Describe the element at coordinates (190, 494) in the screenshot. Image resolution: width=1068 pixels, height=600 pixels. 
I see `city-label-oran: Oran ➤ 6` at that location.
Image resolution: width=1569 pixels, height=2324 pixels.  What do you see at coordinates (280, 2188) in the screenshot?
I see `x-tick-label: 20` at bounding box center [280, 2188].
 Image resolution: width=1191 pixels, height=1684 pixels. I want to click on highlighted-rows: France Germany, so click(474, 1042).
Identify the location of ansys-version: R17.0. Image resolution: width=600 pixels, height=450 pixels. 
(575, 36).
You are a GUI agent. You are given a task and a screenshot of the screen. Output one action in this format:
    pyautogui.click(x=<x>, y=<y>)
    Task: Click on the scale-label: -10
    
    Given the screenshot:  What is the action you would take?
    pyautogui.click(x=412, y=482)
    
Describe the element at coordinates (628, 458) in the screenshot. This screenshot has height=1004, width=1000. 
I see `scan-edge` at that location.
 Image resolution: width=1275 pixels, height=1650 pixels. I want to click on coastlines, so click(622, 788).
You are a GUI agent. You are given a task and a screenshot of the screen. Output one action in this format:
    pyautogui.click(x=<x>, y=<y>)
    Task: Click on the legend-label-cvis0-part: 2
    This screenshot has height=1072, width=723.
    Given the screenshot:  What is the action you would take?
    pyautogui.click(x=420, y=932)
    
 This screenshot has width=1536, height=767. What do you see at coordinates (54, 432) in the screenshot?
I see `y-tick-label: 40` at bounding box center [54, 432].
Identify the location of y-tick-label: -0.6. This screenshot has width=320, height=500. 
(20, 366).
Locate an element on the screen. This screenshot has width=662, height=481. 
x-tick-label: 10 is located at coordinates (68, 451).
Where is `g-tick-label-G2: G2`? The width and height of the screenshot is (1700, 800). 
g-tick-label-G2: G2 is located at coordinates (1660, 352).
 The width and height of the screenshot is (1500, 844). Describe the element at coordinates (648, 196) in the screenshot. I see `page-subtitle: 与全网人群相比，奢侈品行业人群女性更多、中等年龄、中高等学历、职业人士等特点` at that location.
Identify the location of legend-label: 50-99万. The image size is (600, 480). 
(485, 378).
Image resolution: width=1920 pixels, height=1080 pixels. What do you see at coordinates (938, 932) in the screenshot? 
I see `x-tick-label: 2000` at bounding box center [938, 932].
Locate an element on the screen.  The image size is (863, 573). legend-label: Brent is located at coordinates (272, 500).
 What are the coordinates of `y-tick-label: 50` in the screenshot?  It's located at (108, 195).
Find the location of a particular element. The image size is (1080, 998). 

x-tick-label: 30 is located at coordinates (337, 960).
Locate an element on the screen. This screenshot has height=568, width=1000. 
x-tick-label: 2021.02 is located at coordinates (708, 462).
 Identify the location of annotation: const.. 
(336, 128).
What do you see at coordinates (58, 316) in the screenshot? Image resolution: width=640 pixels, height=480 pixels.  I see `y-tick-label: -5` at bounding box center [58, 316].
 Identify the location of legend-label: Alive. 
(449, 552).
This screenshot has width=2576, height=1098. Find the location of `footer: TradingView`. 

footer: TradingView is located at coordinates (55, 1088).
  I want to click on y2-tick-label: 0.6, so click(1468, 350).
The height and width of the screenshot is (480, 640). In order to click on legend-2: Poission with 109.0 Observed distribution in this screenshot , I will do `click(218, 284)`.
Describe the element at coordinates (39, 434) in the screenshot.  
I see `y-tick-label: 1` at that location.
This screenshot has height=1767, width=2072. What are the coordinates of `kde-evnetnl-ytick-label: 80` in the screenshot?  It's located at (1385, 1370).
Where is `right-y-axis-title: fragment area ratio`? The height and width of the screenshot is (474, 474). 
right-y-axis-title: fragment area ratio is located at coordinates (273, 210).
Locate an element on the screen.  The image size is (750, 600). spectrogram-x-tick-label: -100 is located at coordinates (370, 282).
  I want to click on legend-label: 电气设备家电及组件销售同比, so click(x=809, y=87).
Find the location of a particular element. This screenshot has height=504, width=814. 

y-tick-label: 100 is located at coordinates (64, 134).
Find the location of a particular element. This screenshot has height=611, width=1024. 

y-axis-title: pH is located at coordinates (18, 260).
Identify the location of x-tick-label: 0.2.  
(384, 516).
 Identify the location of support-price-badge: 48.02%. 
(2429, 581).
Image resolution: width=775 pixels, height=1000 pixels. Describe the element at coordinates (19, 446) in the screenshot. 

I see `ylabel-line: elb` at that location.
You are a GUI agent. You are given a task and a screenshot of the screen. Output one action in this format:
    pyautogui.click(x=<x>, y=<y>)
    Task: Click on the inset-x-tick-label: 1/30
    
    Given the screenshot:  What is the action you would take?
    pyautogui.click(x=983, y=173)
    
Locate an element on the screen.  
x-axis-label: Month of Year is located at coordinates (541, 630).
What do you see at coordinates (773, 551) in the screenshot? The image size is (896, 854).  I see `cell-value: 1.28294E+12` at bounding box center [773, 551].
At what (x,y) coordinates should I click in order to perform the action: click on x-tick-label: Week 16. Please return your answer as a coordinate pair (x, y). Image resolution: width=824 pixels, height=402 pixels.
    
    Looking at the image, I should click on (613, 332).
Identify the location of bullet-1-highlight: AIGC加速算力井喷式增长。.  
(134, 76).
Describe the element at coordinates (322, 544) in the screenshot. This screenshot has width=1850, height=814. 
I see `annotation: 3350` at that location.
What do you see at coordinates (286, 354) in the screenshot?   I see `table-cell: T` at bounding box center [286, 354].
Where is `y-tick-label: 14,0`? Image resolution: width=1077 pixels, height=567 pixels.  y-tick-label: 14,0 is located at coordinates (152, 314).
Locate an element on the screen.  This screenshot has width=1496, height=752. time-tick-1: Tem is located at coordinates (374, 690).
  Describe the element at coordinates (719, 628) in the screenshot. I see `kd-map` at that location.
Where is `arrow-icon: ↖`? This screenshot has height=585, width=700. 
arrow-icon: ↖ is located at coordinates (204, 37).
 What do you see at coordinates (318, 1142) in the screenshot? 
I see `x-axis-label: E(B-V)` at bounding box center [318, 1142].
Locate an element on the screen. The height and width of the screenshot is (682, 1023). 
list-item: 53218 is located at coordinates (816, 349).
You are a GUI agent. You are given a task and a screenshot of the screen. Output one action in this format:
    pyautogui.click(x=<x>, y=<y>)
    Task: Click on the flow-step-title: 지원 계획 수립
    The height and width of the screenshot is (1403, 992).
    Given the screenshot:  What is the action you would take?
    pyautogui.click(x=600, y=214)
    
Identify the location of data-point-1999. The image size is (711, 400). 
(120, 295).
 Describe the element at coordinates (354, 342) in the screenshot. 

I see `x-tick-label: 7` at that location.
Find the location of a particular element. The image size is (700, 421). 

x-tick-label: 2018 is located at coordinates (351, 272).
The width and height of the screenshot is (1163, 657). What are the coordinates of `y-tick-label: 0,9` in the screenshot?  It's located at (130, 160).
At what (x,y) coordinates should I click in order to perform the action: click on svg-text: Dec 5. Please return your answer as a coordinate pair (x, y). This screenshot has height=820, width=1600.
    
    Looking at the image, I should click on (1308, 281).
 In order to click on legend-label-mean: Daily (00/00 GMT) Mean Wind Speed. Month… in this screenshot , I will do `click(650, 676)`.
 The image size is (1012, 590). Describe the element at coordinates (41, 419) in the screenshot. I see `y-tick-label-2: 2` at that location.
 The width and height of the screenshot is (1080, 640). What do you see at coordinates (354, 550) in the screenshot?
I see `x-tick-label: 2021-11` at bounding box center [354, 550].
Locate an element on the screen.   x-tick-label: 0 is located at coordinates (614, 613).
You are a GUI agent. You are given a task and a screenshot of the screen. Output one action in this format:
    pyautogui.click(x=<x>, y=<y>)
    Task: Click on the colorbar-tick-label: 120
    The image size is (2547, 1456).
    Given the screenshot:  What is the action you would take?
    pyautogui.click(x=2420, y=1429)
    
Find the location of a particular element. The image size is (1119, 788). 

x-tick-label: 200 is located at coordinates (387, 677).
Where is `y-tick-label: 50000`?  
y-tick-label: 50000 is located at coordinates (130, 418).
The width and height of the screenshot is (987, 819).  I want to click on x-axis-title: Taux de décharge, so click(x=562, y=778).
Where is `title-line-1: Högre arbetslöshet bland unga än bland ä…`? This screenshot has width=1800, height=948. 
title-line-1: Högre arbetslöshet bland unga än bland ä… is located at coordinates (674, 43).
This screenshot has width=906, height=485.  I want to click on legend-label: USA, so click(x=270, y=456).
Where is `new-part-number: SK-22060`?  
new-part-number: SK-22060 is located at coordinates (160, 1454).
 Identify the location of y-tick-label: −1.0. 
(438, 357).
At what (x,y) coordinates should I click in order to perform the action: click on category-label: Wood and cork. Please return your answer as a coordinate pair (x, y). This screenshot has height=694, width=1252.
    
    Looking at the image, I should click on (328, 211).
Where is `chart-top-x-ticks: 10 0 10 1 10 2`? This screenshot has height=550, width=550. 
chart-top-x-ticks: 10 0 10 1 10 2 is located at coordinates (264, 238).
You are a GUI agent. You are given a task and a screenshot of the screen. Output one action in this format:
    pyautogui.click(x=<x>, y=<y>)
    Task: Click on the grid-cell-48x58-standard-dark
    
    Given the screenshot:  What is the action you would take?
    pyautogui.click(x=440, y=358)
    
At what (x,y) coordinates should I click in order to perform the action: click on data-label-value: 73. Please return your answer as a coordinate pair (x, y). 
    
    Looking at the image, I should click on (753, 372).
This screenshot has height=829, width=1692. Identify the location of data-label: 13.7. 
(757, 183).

**WORK TO COMPLETE**
Please repeat the material word for word, starting with the line that contains "Describe the element at coordinates (628, 458)" and going on through the line that contains "center [938, 932].", both of those lines included.

**COMPLETED TASK**
Describe the element at coordinates (628, 458) in the screenshot. This screenshot has height=1004, width=1000. 
I see `scan-edge` at that location.
 Image resolution: width=1275 pixels, height=1650 pixels. I want to click on coastlines, so click(622, 788).
You are a GUI agent. You are given a task and a screenshot of the screen. Output one action in this format:
    pyautogui.click(x=<x>, y=<y>)
    Task: Click on the legend-label-cvis0-part: 2
    This screenshot has height=1072, width=723.
    Given the screenshot:  What is the action you would take?
    pyautogui.click(x=420, y=932)
    
 This screenshot has width=1536, height=767. What do you see at coordinates (54, 432) in the screenshot?
I see `y-tick-label: 40` at bounding box center [54, 432].
Identify the location of y-tick-label: -0.6. This screenshot has width=320, height=500. 
(20, 366).
Locate an element on the screen. This screenshot has width=662, height=481. 
x-tick-label: 10 is located at coordinates (68, 451).
Where is `g-tick-label-G2: G2`? The width and height of the screenshot is (1700, 800). 
g-tick-label-G2: G2 is located at coordinates (1660, 352).
 The width and height of the screenshot is (1500, 844). Describe the element at coordinates (648, 196) in the screenshot. I see `page-subtitle: 与全网人群相比，奢侈品行业人群女性更多、中等年龄、中高等学历、职业人士等特点` at that location.
Identify the location of legend-label: 50-99万. The image size is (600, 480). 
(485, 378).
Image resolution: width=1920 pixels, height=1080 pixels. What do you see at coordinates (938, 932) in the screenshot? 
I see `x-tick-label: 2000` at bounding box center [938, 932].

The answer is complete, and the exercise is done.